| Assigned task |
Look through the records and copy each line that has "Google" in it.

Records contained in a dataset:
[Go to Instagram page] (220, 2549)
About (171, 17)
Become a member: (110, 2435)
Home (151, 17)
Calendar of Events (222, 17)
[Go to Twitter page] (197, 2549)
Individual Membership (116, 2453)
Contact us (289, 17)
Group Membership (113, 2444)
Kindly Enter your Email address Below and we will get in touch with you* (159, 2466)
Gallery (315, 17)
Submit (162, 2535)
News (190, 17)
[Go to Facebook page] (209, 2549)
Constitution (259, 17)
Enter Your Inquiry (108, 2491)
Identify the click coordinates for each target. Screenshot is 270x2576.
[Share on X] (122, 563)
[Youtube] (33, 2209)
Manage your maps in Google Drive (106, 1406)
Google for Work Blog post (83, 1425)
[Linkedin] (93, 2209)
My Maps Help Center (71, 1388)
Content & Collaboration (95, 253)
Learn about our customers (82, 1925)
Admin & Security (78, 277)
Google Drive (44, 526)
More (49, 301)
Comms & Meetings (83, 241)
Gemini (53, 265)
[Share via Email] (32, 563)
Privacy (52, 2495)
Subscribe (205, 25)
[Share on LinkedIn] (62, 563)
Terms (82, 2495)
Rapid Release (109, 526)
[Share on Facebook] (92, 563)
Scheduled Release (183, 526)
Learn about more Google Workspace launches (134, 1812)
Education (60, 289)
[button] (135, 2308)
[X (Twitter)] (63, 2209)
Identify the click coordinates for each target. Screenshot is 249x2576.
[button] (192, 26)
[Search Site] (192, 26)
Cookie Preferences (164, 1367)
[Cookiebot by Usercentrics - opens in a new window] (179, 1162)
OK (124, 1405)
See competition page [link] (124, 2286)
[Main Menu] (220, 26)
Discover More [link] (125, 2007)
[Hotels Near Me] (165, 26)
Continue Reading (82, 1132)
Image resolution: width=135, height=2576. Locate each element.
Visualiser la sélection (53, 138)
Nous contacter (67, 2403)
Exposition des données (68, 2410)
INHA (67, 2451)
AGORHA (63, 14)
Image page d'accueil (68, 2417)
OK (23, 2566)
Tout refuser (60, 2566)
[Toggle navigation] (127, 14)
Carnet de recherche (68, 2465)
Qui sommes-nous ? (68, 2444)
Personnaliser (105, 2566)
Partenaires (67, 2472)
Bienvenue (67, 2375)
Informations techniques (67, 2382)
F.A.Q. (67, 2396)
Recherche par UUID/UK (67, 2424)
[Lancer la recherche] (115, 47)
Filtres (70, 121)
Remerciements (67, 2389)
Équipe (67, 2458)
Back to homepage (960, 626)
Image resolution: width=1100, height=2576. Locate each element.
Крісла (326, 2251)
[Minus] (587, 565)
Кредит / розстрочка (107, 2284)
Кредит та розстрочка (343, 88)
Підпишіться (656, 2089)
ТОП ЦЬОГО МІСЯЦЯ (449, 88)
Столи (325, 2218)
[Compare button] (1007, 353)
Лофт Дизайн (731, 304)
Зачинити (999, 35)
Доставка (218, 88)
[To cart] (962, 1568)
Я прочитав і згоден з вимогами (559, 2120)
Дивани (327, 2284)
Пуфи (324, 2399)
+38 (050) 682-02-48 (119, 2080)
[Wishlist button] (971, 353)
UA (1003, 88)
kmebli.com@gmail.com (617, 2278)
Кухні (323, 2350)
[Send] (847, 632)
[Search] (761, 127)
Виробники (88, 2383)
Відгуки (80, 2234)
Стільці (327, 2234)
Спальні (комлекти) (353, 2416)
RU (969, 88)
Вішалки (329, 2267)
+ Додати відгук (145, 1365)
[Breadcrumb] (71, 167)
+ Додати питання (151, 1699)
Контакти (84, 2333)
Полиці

| Answer section |
Manage your maps in Google Drive (106, 1406)
Google for Work Blog post (83, 1425)
Google Drive (44, 526)
Learn about more Google Workspace launches (134, 1812)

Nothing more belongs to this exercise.